Ok, now you have the number of milliseconds that have passed since the previous call of loop, or the function, how to use this? If you save the number of milliseconds it has to wait in a variable, and you remember at what part of the process you were, it is easy to proceed, no? A small example in code (please copy-paste in your editor to get all the text and such lined up properly) using a technique called a 'state engine', it is as simple as seen, you can check it on wiki if you want to know more, anyways.. the code:

``````unsigned long currentTime  = 0; //this variable will be overwritten by millis() each iteration of loop
unsigned long pastTime     = 0; //no time has passed yet
int           currentState = 0; //the default state
int           wait         = 0; //no need to wait, nothing has happened yet

void setup()
{
pinMode(13, OUTPUT); //the LED we're going to blink.. I just put 13 in as a magic number so it doesn't spoil the view of the worthwhile millis code
}

void loop()
{
pastTime    = currentTime; //currentTime at this point is the current time from the previous iteration, this should now be pastTime
currentTime = millis();    //currentTime is now the current time (again).

unsigned long timePassed = currentTime - pastTime; //this is roll-over proof, if currentTime is small, and pastTime large, the result rolls over to a small positive value, the time that has passed

if(timePassed >= wait) //part1 of the state engine
{
switch(currentState) //part2 of the state engine, its this simple, an if and a switch
{
case 0:                   //the default state.. turn the led on!
digitalWrite(13, HIGH); //light the LED up!
wait         = 500;     //wait 500 milliseconds before doing something from this state engine again
currentState = 1;       //the next state that should be executed is 1
break;                  //break out of the switch, else it'll execute the case below this one too

case 1:
digitalWrite(13, LOW);  //turn the LED off again
wait         = 500;     //wait 500 milliseconds again before turning the LED on again
currentState = 0;       //turning the LED on again is done in state 0
break;
}
}
}
``````

I hope this was helpful and easy to follow, comments are welcome..

The current - past = passed makes sense, but how would that factor in with time that runs backwards.

For example. An event happens, then 5 seconds later, another event happens. Using the time - time, I can figure out that was 5 seconds, and act accordingly.

But what happens if I want something to happen every 5 second (rather, every time that loop happens), but half way through the loop I slow it down to have speed, then go reverse for 1second, then go back forwards. How do you keep track of time in that manner that will allow to do that? I guess keeping an extra variable and when direction is changed, it keeps track of how long the direction was changed for (and if ever flipped back) then that's added to the time - time formula?
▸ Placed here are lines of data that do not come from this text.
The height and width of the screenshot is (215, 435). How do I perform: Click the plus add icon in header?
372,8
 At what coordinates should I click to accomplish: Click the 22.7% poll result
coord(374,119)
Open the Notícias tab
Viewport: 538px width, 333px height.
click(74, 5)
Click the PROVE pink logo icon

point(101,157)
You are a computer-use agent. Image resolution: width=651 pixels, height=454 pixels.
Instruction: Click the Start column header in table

Maybe watch the movie "Back to the future" and it will all make sense ;D

Lefty

Well, if you do the timePassed thing at the beginning of loop, you can modify that value based on what you want to do.
The rest you want to do would all use this time reference, else you’ll just be making things difficult for yourself.

What you want to do requires a slight adjustment of the generic ‘tutorial’ (if you’d like to call it that) that I posted earlier.
Instead of checking whether timePassed exceeds wait, you subtract timePassed from wait, and check if wait <= 0.
This way, you can ‘reverse’ time to increase wait… what it won’t do is reverse into previous states, while it would be possible to make it do this… it might be a bit complex for you at this point, though I could try and explain how I’d do it if you really want me to…

What I might do for the time being, is get the generic code plugged in, and then just make the code turn off all LEDs when halfspeed/reverse kick in, so the LEDs would always be correct, unless I do that.

Then once I understand more, I'll get the LEDs working up to snuff.